- **Page excerpt**
+--

CANADIAN
RAILWAY OFFICE OF ARBITRATION
& DISPUTE RESOLUTION
CASE NO. 3920
Heard in Montreal, Tuesday, 13 July 2010
concerning
CANADIAN NATIONAL
RAILWAY COMPANY
and
TEAMSTERS CANADA RAIL
CONFERENCE
EX PARTE
DISPUTE:
The
assessment of 20 demerits for alleged violation of GOI section 8 on September 23, 2009,
and the assessment of 10 demerits for alleged violation of CROR rules 34, 44
and 106 on November
5, 2009 and the resultant dismissal for accumulation of demerits in
excess of 60.
UNION’S STATEMENT OF ISSUE:
The parties
agree that the grievor, Peter Champagne, was working as conductor on two
separate tours of duty on September 23 and November 5, 2009. Various incidents
took place during these tours that led to the employee investigation, the assessment
of discipline and ultimate discharge of the grievor.

+--

- **Provided data**
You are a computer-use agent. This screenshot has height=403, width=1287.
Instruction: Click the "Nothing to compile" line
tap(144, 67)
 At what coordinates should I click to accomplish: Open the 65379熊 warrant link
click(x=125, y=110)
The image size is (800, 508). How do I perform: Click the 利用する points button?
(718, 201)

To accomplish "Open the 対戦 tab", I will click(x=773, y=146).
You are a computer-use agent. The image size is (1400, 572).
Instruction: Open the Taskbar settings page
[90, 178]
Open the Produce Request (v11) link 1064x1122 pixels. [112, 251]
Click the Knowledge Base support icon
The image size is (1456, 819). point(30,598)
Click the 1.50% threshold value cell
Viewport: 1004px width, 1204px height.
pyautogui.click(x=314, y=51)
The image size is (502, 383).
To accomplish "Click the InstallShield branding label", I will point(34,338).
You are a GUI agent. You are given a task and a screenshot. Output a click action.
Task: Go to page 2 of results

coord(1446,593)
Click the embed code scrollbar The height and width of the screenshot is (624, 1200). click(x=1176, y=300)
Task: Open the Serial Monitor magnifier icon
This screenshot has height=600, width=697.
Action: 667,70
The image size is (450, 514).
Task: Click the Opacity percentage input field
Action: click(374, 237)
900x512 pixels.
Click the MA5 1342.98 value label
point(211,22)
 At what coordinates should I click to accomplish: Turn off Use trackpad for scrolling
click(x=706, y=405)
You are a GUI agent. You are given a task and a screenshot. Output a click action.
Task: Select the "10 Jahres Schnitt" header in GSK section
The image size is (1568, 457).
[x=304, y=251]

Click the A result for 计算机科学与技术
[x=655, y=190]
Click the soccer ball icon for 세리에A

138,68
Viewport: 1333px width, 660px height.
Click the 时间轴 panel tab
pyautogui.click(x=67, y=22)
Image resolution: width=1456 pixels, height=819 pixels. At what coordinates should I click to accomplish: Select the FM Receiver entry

+--

- **Task instructions**
- a) Format the part of the records that opens with the line containing "Task: Open the Serial Monitor magnifier icon" and closes with the line containing "point(211,22)" as a numbered list, leaving out any blank lines.
- b) Resume the rail arbitration case from where it stops.

- **Final results**
- a)
1. Task: Open the Serial Monitor magnifier icon
2. This screenshot has height=600, width=697.
3. Action: 667,70
4. The image size is (450, 514).
5. Task: Click the Opacity percentage input field
6. Action: click(374, 237)
7. 900x512 pixels.
8. Click the MA5 1342.98 value label
9. point(211,22)

- b)
It is the Union’s position that the Company has not demonstrated
that any GOI violations, as alleged, actually occurred and, as such, no
discipline is warranted. It is also the Union’s
position that the “efficiency test” conducted on November 5, 2009 was not fairly
conducted and, accordingly, no discipline can be assessed as a result of such
test. It is further the Union’s position, with
respect to the efficiency test, that the Company has treated the grievor
differently and therefore discriminatorily with respect to the assessment of
discipline.
In all of
the circumstances, the Union submits that the
grievor has been unduly scrutinized, harassed and targeted for dismissal by the
Company contrary to the workplace environment provisions of the collective
agreement. The Union also submits that neither
investigation was conducted in a fair and impartial manner and the discipline
assessed ought to be declared void ab initio. Additionally, the Union submits that the Company failed to abide by the
terms of the reinstatement agreement with respect to the grievor causing
further prejudice.
In all of
the circumstances the Union relies on all of
the allegations as presented in the Step III grievance and notes that the
Company has failed to respond to many of these allegations. The Union submits that the Company is now estopped from
raising further or new arguments with respect to these aspects they have chosen
not to address.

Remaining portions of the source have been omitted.